_SUPPLIED TEXT:_
.....

The photoreceptor belt 410, which is initially charged to a voltage V0, undergoes dark decay to a level equal to about −500 volts. When exposed at the exposure station B, it is discharged to a level equal to about −50 volts. Thus after exposure, the photoreceptor belt 410 contains a monopolar voltage profile of high and low voltages, the former corresponding to charged areas and the latter corresponding to discharged or background areas.

At a first development station C, developer structure, indicated generally by the reference numeral 432 utilizing a hybrid development system, the developer roller, better known as the donor roller, is powered by two developer fields (potentials across an air gap). The first field is the AC field which is used for toner cloud generation. The second field is the DC developer field which is used to control the amount of developed toner mass on the photoreceptor belt 410. The toner cloud causes charged toner particles 426 to be attracted to the electrostatic latent image. Appropriate developer biasing is accomplished via a power supply. This type of system is a noncontact type in which only toner particles (black, for example) are attracted to the latent image and there is no mechanical contact between the photoreceptor belt 410 and a toner delivery device to disturb a previously developed, but unfixed, image. A toner concentration sensor 100 senses the toner concentration in the developer structure 432.

The developed but unfixed image is then transported past a second charging device 436 where the photoreceptor belt 410 and previously developed toner image areas are recharged to a predetermined level.

A second exposure/imaging is performed by device 438 which comprises a laser based output structure is utilized for selectively discharging the photoreceptor belt 410 on toned areas and/or bare areas, pursuant to the image to be developed with the second color toner. At this point, the photoreceptor belt 410 contains toned and untoned areas at relatively high voltage levels, and toned and untoned areas at relatively low voltage levels. These low voltage areas represent image areas which are developed using discharged area development (DAD). To this end, a negatively charged, developer material 440 comprising color toner is employed. The toner, which by way of example may be yellow, is contained in a developer housing structure 442 disposed at a second developer station D and is presented to the latent images on the photoreceptor belt 410 by way of a second developer system. A power supply (not shown) serves to electrically bias the developer structure to a level effective to develop the discharged image areas with negatively charged yellow toner particles 440. Further, a toner concentration sensor 100 senses the toner concentration in the developer housing structure 442.

.....

_DATA ROWS:_
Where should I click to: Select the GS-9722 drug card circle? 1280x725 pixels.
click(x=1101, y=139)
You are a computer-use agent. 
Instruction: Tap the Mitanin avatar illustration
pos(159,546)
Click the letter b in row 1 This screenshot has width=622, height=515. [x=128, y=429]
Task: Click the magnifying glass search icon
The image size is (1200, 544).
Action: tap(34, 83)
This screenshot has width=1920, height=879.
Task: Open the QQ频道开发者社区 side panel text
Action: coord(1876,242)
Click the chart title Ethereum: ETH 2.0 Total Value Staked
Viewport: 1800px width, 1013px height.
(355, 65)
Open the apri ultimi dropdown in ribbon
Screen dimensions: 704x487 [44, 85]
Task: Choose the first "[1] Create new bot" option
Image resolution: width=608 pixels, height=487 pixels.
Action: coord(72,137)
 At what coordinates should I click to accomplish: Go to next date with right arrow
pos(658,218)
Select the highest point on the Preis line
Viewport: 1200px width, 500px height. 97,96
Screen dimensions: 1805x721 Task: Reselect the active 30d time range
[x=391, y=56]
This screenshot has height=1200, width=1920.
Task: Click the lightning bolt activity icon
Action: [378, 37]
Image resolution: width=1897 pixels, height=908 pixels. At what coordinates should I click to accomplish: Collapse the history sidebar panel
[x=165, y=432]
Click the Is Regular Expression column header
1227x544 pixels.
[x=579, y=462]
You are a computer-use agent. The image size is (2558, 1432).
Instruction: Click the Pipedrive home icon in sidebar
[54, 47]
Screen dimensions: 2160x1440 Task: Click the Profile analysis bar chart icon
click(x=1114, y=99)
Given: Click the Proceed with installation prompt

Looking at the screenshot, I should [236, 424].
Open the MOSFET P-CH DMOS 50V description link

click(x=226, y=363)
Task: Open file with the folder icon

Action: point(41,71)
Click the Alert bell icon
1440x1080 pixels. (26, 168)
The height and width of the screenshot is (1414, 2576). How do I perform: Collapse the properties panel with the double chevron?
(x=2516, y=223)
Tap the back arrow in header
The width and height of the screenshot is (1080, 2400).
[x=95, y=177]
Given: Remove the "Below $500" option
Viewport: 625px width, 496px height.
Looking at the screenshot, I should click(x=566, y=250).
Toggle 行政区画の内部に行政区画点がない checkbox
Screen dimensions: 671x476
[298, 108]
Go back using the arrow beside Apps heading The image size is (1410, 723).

.....

_WORK TO BE COMPLETED:_
From the passage on the photoreceptor belt, reproduce word for word the portion starting with "The developed but" and going on through "a predetermined level.". The records have no role in this work.

_TASK OUTPUT:_
The developed but unfixed image is then transported past a second charging device 436 where the photoreceptor belt 410 and previously developed toner image areas are recharged to a predetermined level.